One of the major points about this implementation is that it allows for values with destructors, meaning that destructors must be run when a thread exits. This is similar to placing a value with a destructor into std::local_data. This RFC attempts to refine the story around destructors:

  • A TLS key cannot be accessed while its destructor is running. This is currently manifested with the Option return value.
  • A TLS key may not be accessible after its destructor has run.
  • Re-initializing TLS keys during destruction may cause memory leaks (e.g. setting the key FOO during the destructor of BAR, and initializing BAR in the destructor of FOO). An implementation will strive to destruct initialized keys whenever possible, but it may also result in a memory leak.
  • A panic! in a TLS destructor will result in a process abort. This is similar to a double-failure.

These semantics are still a little unclear, and the final behavior may still need some more hammering out. The sample implementation suffers from a few extra drawbacks, but it is believed that some more implementation work can overcome some of the minor downsides.

Variations

Like the scoped TLS variation, this key has a with function instead of the normally expected get function (returning a reference). One possible alternative would be to yield &T instead of Option<&T> and panic! if the variable has been destroyed. Another possible alternative is to have a get function returning a Ref<T>. Currently this is unsafe, however, as there is no way to ensure that Ref<T> does not satisfy 'static. If the returned reference satisfies 'static, then it's possible for TLS values to reference each other after one has been destroyed, causing a use-after-free.

Drawbacks

  • There is no variant of TLS for statically initialized data. Currently the std::tls module requires dynamic initialization, which means a slight penalty is paid on each access (a check to see if it's already initialized).
  • The specification of destructors on owned TLS values is still somewhat shaky at best. It's possible to leak resources in unsafe code, and it's also possible to have different behavior across platforms.
  • Due to the usage of macros for initialization, all fields of Key in all scenarios must be public.

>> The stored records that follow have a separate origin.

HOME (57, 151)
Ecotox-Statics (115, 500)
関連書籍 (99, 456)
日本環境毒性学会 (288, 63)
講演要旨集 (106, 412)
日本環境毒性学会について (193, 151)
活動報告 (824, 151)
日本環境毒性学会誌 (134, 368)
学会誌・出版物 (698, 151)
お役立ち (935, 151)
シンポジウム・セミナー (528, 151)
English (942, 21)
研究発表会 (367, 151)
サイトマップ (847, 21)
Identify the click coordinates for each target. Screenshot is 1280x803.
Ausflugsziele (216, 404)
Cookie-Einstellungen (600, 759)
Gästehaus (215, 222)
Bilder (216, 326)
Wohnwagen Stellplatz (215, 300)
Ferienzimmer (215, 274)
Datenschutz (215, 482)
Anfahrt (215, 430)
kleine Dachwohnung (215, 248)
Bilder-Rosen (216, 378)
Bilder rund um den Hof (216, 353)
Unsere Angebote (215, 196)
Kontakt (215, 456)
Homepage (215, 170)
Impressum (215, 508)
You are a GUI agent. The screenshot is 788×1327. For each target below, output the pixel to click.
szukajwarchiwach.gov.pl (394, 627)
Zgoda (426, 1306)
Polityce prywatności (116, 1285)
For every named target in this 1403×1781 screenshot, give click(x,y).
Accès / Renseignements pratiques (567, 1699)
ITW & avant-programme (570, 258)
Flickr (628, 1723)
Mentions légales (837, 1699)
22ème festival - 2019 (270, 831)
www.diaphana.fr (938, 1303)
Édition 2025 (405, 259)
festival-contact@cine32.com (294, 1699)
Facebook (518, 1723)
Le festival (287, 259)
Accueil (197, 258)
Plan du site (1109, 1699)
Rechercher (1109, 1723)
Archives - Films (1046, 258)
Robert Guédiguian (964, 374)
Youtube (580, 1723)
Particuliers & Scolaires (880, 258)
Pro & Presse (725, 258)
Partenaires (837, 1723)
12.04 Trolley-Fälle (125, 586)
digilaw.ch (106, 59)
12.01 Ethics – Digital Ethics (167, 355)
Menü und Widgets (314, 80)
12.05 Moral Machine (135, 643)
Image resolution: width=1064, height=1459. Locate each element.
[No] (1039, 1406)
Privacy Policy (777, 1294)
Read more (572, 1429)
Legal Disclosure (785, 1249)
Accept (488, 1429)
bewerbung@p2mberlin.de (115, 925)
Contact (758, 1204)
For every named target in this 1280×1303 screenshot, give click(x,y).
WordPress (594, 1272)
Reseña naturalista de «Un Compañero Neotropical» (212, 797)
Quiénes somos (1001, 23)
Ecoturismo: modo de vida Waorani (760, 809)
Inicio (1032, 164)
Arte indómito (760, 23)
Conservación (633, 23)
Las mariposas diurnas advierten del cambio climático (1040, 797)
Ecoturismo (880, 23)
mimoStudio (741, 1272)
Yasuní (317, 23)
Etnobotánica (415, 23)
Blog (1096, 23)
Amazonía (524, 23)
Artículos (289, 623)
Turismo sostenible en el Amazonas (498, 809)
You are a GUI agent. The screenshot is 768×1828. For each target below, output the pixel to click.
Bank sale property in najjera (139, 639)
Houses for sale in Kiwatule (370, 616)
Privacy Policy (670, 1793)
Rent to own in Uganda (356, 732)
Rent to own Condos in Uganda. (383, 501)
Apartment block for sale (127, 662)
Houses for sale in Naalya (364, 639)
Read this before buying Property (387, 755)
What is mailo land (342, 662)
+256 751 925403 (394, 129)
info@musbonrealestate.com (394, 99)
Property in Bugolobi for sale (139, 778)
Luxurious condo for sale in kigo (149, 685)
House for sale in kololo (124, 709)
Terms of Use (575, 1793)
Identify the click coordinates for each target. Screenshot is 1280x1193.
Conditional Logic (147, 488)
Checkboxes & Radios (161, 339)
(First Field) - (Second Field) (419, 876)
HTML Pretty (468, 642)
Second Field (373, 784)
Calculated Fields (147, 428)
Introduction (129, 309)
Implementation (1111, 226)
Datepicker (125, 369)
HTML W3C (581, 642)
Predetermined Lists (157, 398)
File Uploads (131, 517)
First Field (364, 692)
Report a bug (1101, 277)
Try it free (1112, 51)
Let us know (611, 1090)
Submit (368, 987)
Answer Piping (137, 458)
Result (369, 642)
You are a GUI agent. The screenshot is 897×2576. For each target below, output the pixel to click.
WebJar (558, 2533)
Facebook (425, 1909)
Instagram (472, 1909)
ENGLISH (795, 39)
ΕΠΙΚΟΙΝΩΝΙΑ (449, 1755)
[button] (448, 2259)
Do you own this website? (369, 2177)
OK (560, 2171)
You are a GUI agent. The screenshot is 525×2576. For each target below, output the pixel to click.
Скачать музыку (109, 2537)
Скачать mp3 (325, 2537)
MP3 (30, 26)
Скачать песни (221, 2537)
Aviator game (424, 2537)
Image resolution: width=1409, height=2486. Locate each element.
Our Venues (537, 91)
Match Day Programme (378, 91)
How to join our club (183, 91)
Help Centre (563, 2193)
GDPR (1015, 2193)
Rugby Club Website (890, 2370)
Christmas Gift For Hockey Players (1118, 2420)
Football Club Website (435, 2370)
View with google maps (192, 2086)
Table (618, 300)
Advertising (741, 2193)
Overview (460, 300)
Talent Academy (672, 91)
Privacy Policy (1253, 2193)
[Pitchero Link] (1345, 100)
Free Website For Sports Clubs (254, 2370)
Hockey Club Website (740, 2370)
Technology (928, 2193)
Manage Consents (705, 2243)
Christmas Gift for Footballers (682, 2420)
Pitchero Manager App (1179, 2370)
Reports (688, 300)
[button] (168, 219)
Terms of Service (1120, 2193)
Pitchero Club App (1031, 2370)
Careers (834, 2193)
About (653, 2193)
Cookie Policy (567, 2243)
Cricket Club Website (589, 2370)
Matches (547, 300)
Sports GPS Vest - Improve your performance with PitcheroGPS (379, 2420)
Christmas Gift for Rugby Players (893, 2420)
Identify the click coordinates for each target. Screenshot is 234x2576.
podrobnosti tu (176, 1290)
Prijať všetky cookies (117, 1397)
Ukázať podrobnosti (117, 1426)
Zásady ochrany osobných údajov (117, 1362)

Note that os is excepted because its initializers are a const.
  • This implementation, while declared safe, is not safe for systems that do any form of multiplexing of many threads onto one thread (aka green tasks or greenlets). This RFC considers it the multiplexing systems' responsibility to maintain native TLS if necessary, or otherwise strongly recommend not using native TLS.

Alternatives

Alternatives on the API can be found in the "Variations" sections above.

Some other alternatives might include:

  • A 0-cost abstraction over #[thread_local] and OS-based TLS which does not have support for destructors but requires static initialization. Note that this variant still needs destructor support somehow because OS-based TLS values must be pointer-sized, implying that the rust value must itself be boxed (whereas #[thread_local] can support any type of any size).

  • A variant of the tls! macro could be used where dynamic initialization is opted out of because it is not necessary for a particular use case.

  • A previous PR from @thestinger leveraged macros more heavily than this RFC and provided statically constructible Cell and RefCell equivalents via the usage of transmute. The implementation provided did not, however, include the scoped form of this RFC.

Unresolved questions

  • Are the questions around destructors vague enough to warrant the get method being unsafe on owning TLS?
  • Should the APIs favor panic!-ing internally, or exposing an Option?